(Records drawn from a dataset)
──────────────────────────────

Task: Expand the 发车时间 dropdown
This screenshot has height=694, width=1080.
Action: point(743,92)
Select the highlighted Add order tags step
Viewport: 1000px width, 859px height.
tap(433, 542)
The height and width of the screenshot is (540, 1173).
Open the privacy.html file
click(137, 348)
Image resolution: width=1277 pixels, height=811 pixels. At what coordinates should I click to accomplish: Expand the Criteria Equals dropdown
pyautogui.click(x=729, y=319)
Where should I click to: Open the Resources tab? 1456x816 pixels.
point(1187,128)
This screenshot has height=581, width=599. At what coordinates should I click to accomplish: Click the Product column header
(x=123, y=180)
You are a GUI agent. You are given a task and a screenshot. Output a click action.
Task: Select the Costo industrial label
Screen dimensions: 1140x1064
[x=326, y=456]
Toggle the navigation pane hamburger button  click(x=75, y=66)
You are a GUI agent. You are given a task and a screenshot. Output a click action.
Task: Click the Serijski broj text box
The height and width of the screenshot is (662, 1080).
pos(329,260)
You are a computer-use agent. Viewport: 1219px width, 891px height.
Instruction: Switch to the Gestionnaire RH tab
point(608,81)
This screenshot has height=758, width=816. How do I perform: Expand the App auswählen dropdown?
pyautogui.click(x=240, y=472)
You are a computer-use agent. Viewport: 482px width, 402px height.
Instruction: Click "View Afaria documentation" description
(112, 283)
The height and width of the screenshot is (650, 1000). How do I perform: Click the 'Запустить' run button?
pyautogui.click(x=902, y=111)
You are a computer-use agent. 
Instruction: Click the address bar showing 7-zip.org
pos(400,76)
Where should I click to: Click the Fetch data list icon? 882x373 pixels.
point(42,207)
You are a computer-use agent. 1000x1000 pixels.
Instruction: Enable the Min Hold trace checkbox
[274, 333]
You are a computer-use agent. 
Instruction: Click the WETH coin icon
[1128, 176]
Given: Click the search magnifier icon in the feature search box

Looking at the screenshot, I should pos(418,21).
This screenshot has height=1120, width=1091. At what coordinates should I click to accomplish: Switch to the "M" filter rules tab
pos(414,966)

──────────────────────────────

Work order: Every line with "computer" in it should be copied from the entries above.

Exercise answer:
You are a computer-use agent. Viewport: 1219px width, 891px height.
You are a computer-use agent. Viewport: 482px width, 402px height.
You are a computer-use agent. 
You are a computer-use agent. 1000x1000 pixels.
You are a computer-use agent. 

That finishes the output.